Hi, I'm working on an application that displays several videos at once. The videos are stored in the form of directories full of image files. For each frame number, there are up to 9 images that must be loaded from disk. I'd like to implement caching and read-ahead for the images. This would be pretty simple, but the complication is that the filesystem (sometimes a network FS) is nowhere near fast enough to display every image. So the readahead should choose which frames it's going to try to load, and only issue read() requests for those images. Also, it would be best if it could take into account which images are already cached, when deciding which frames it's going to load.
I came up with a greedy algorithm that will do alright, but I was wondering if this is a problem that's been studied, and there are better/optimal algorithms out there.
I'm assuming that time is measured with respect to frame rate, not seconds, to make this easier to pseudocode.
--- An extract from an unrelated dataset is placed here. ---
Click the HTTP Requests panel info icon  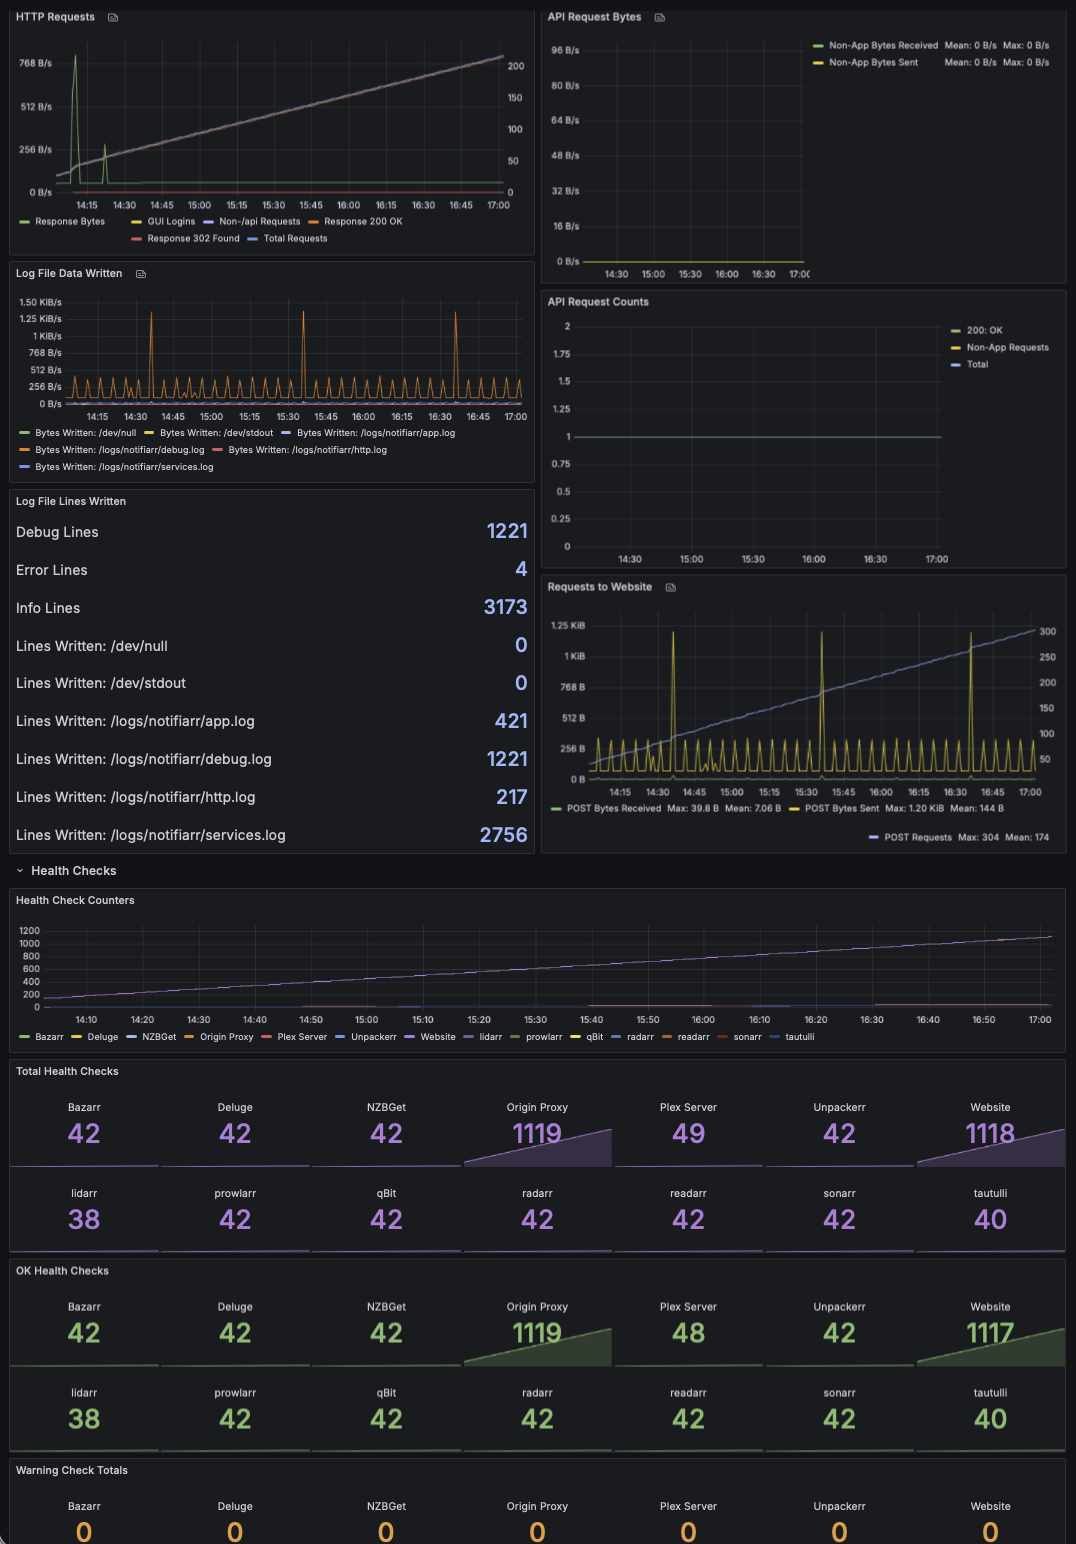[113, 17]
load_time_per_image = how long it takes to load an image
images_per_frame = the number of images to display simultaneously
worst_time = images_per_frame * load_time_per_image
def decide_next_frame_to_load:
for each frame from now to now + worst_time:
loadable = (frame - now) / load_time_per_image
if number_of_images_cached(frame) > images_per_frame - loadable:
# this frame is the first one it's possible to load in time.
return frame
Anyone have suggestions? Thanks for your help! -Thomas